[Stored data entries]
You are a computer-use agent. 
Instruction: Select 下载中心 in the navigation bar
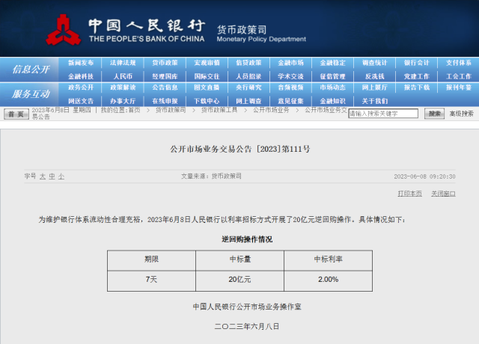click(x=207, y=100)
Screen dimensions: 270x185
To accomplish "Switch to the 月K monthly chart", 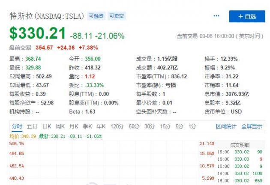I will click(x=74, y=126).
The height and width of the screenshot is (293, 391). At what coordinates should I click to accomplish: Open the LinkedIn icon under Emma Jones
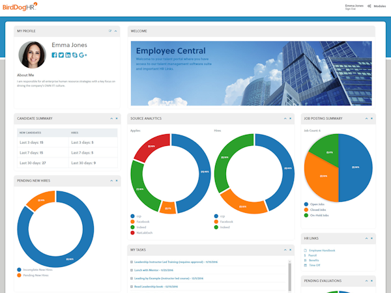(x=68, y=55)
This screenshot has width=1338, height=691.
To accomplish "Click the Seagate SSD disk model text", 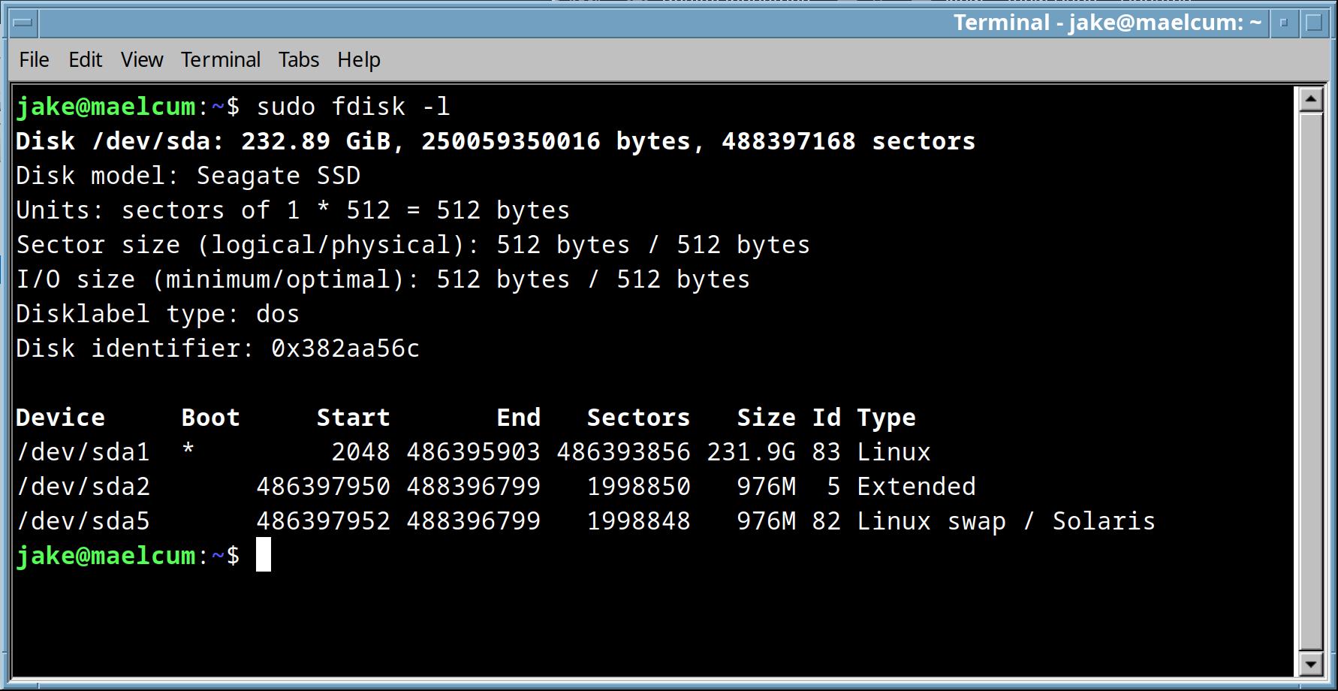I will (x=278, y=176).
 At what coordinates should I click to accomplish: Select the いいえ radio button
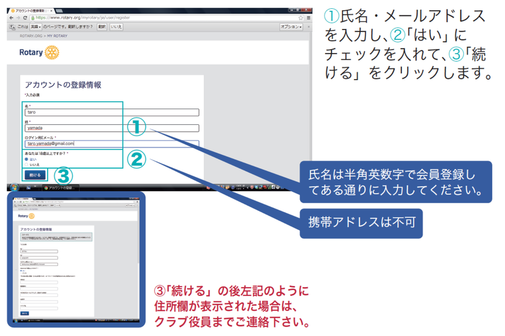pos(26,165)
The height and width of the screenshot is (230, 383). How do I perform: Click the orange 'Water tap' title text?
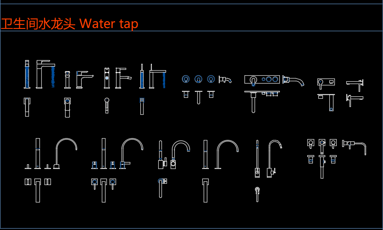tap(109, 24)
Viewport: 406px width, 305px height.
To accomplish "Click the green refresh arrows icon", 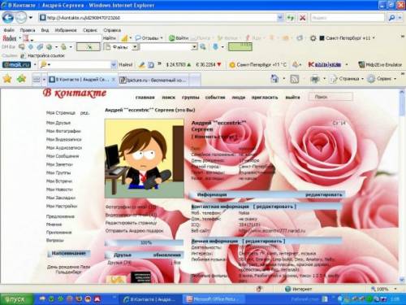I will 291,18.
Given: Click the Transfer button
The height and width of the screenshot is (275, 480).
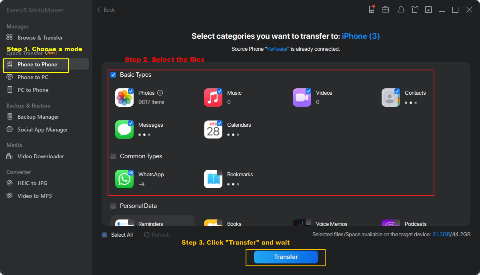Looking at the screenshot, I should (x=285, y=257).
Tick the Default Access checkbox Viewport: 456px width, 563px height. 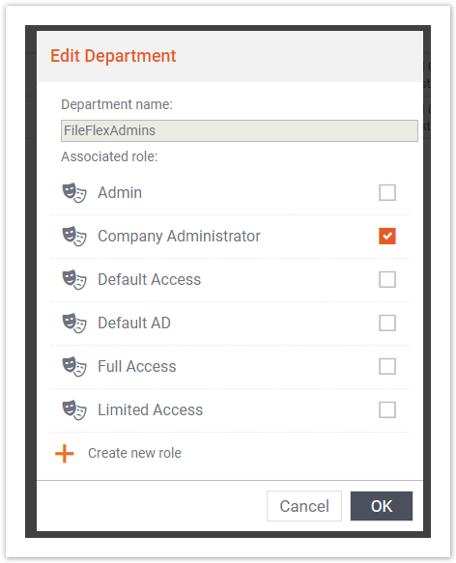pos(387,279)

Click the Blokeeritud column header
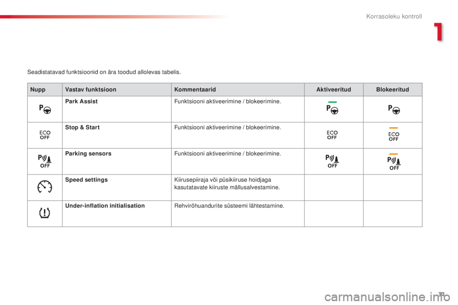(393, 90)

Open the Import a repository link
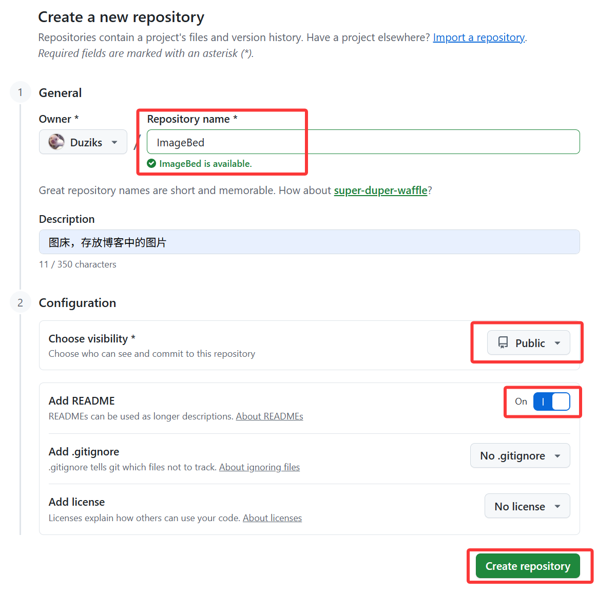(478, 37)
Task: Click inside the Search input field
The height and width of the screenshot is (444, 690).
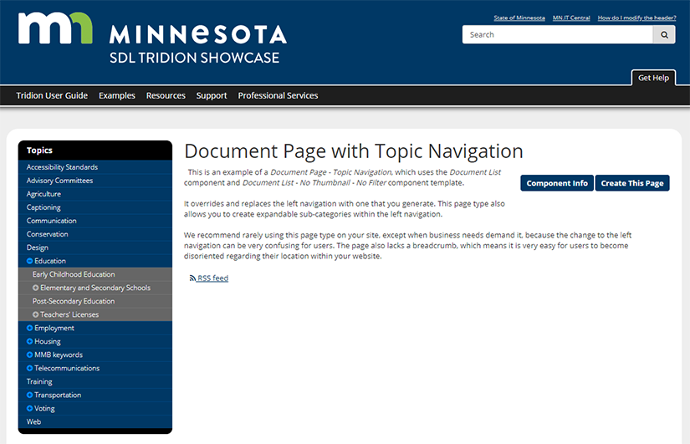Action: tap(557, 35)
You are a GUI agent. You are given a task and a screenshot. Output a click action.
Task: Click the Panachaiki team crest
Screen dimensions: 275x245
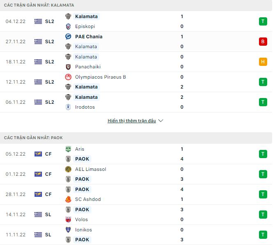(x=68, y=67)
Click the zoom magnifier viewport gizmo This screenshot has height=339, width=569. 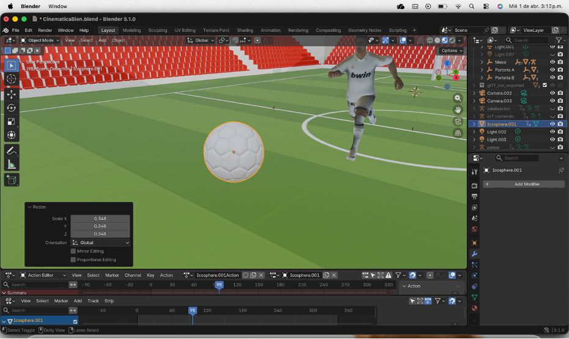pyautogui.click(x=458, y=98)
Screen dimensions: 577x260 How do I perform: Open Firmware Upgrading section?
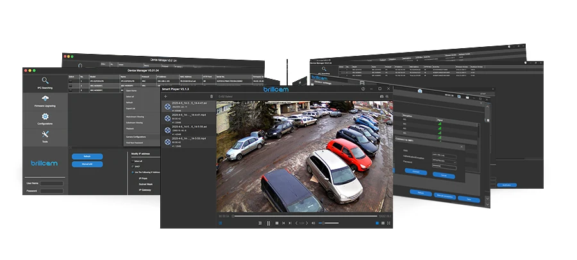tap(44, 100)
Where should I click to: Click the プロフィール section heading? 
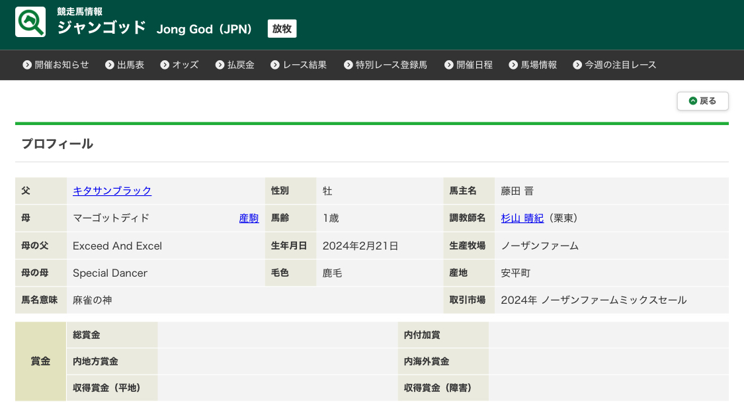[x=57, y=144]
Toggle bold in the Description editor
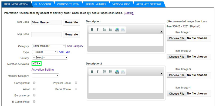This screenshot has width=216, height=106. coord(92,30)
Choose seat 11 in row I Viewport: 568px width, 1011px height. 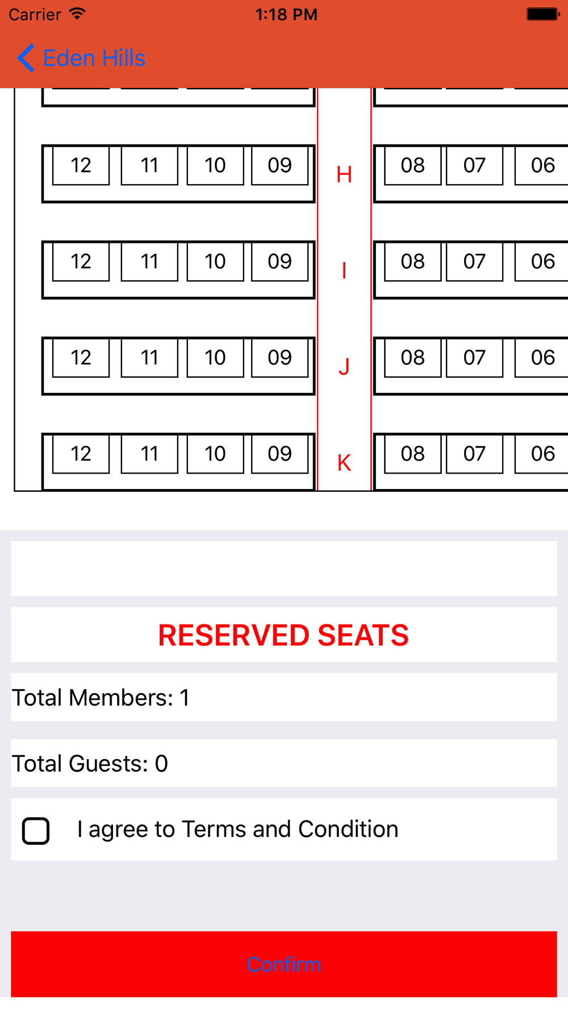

**Directions for this task:** What is needed is every line from the data above that includes the string "agent", copied out.

**Expected answer:**
You are a computer-use agent. 
You are a GUI agent. You are given a task and a screenshot. Output a click action.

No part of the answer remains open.